■ Work order ■
For the data below, report the number of lines that contain the string "agent" and nothing else.

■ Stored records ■
_ _ _ _ _ _ _

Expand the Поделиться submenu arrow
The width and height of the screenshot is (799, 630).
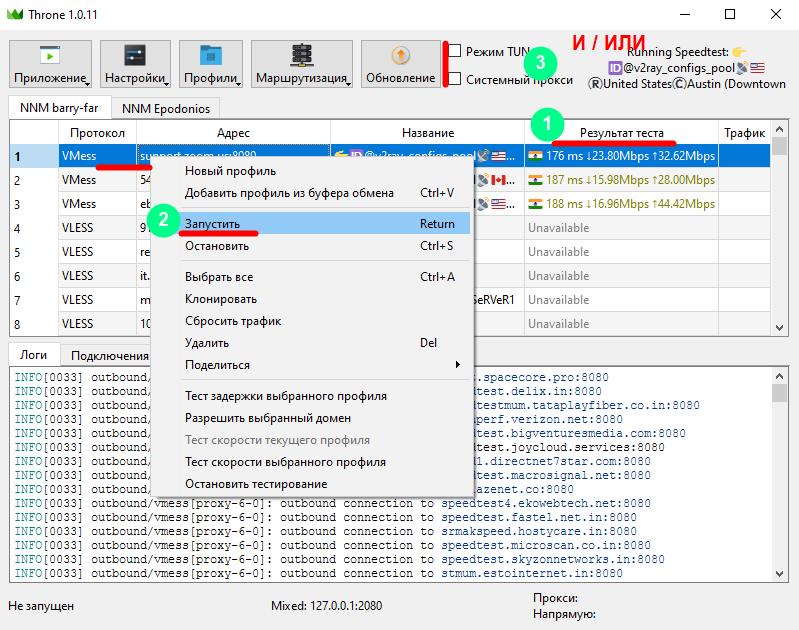458,365
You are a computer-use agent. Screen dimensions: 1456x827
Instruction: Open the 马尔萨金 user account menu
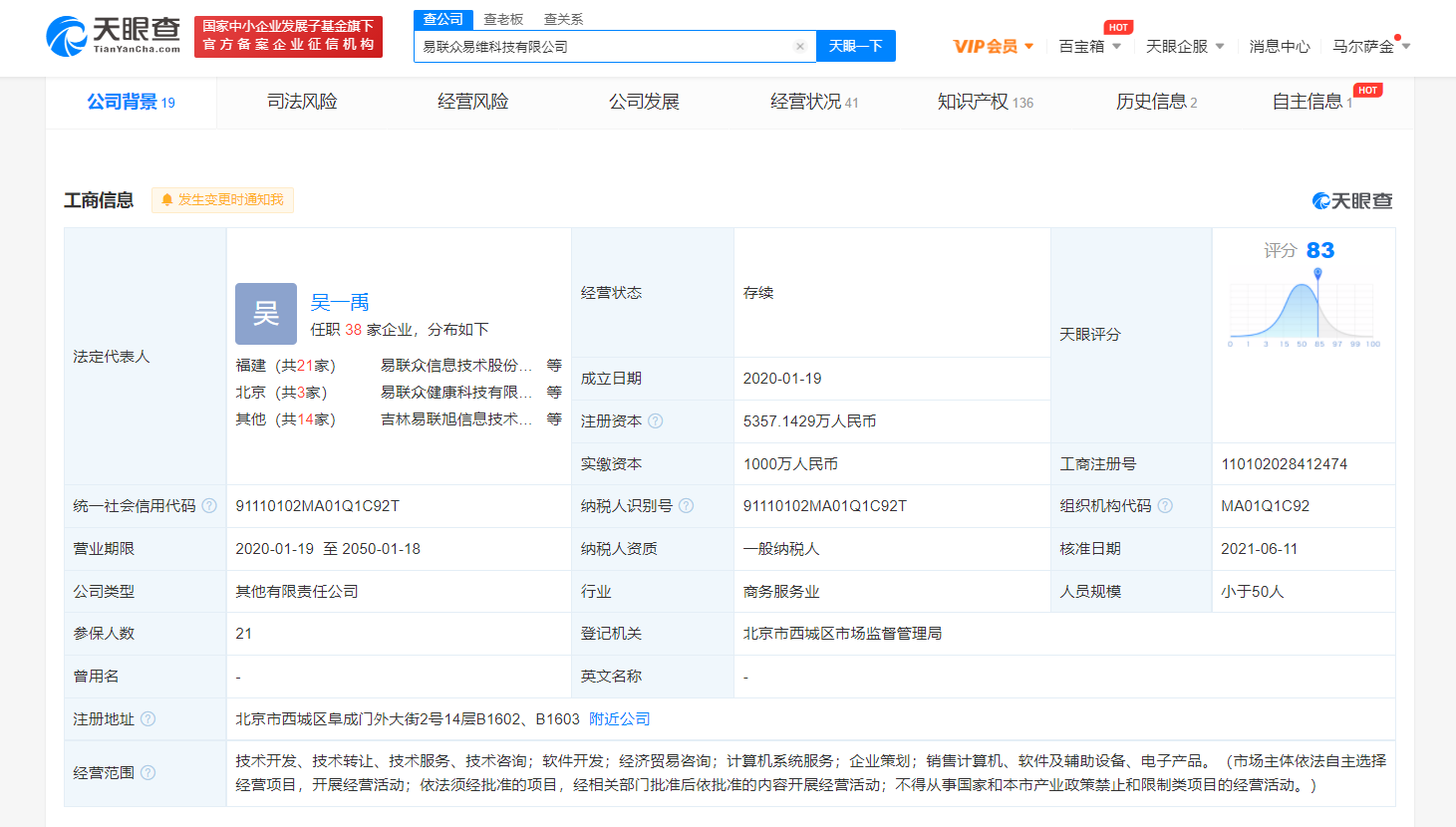1370,47
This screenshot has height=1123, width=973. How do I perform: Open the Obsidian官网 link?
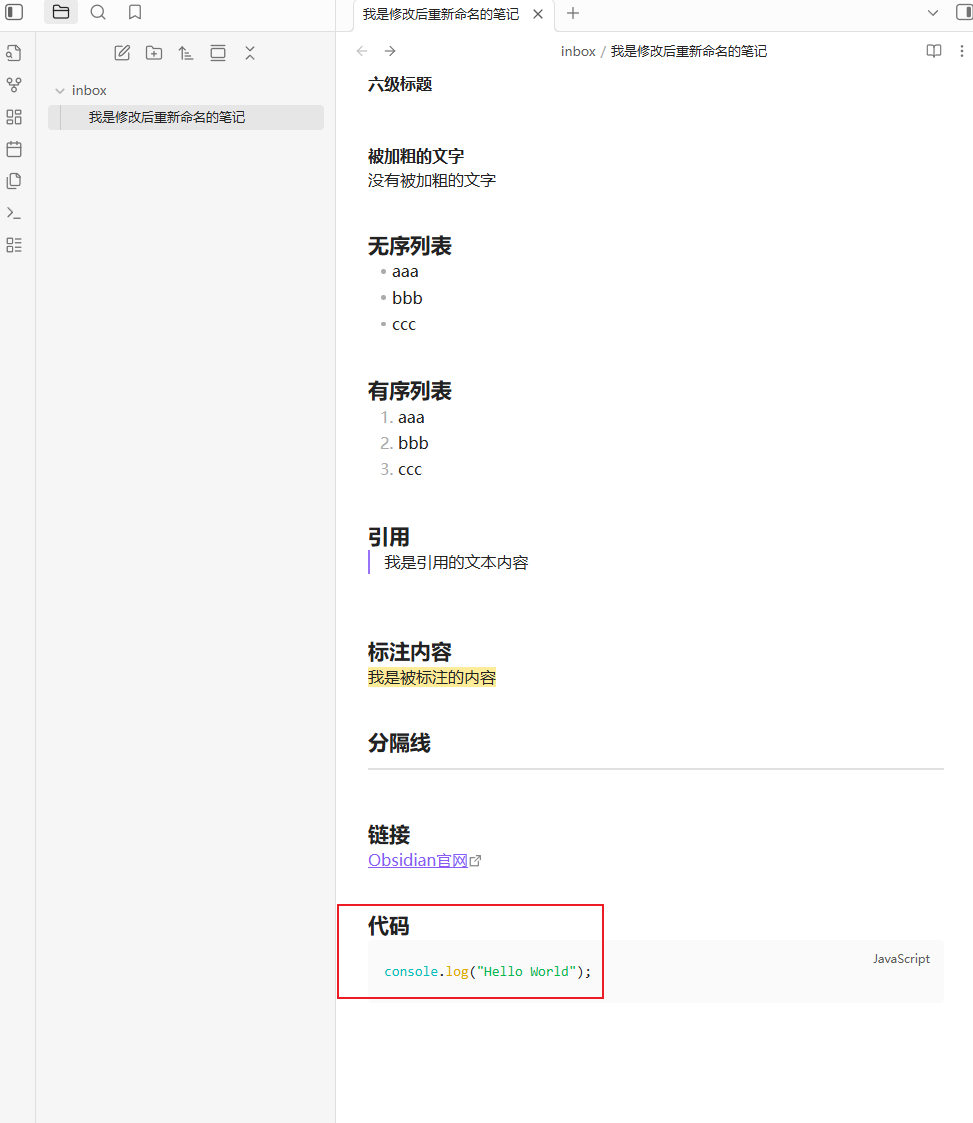[418, 860]
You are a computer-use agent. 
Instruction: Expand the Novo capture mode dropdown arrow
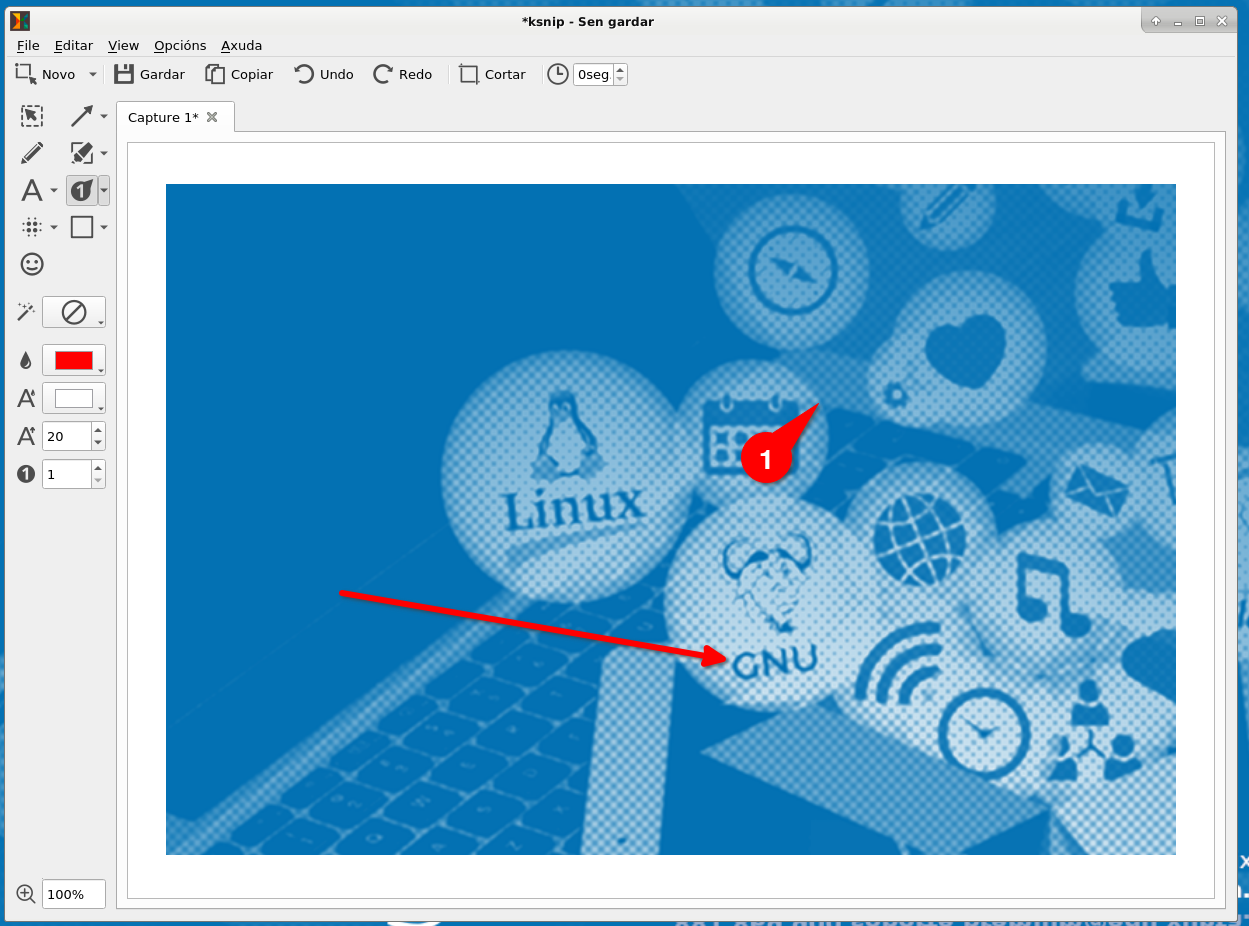[x=93, y=75]
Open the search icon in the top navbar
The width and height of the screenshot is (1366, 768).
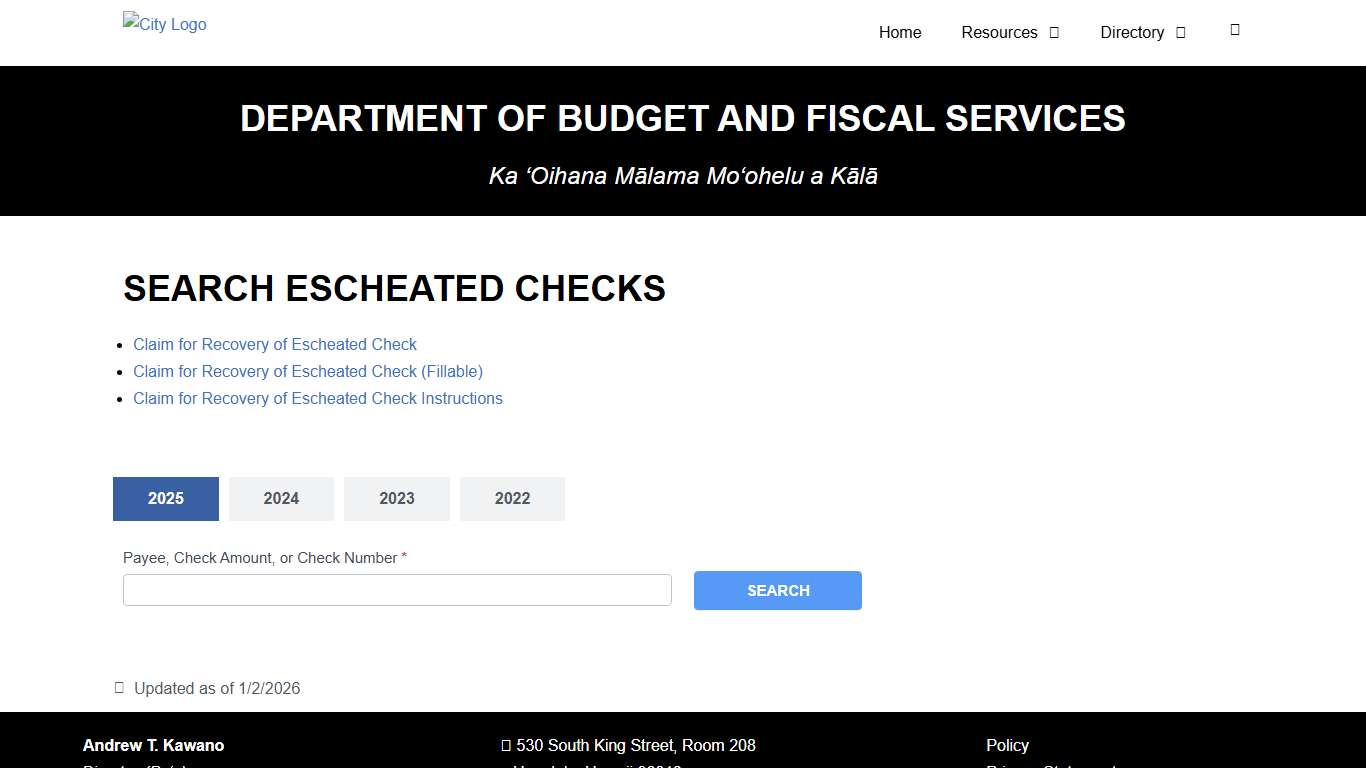[1234, 31]
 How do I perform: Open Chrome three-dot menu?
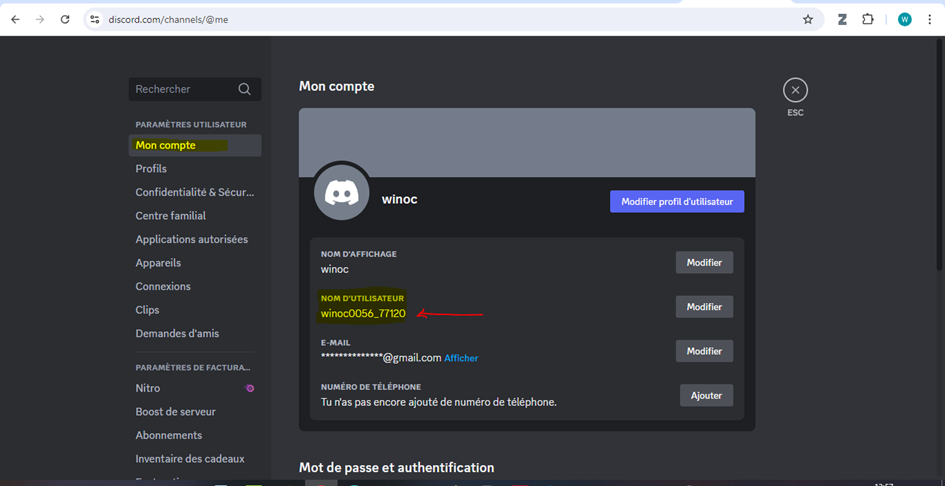pos(929,19)
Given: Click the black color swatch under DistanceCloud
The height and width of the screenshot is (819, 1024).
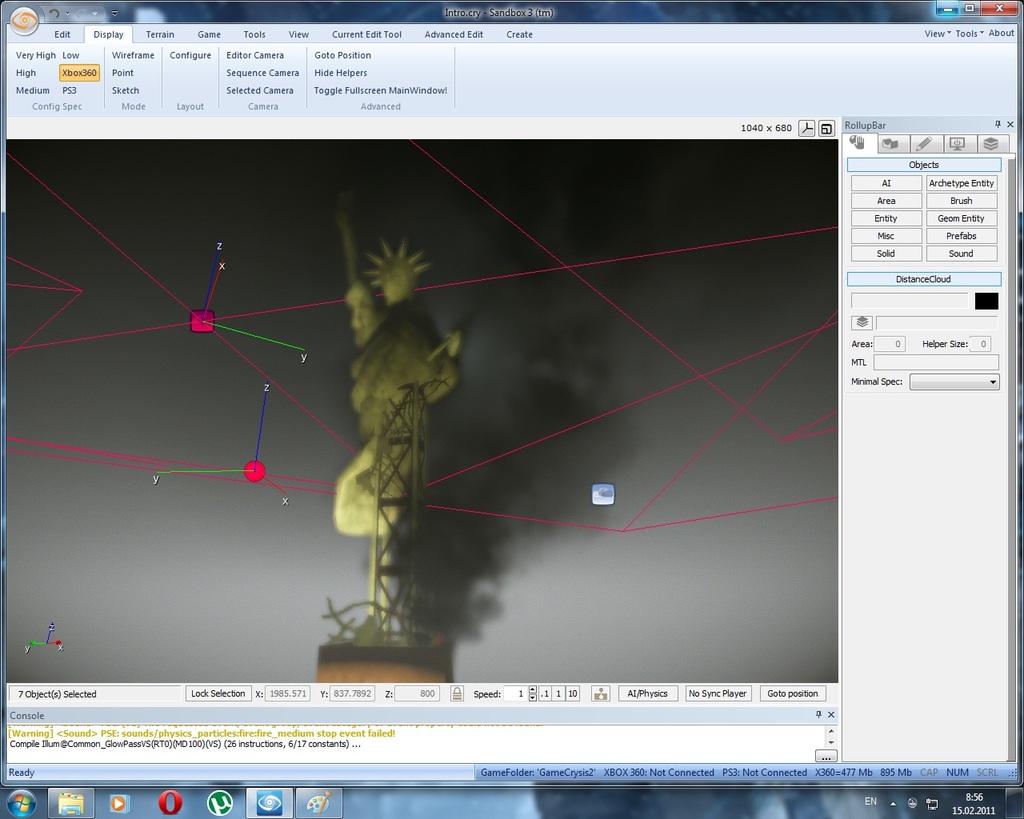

_ _ _ _ _ _ _

■ Result of the exercise ■
2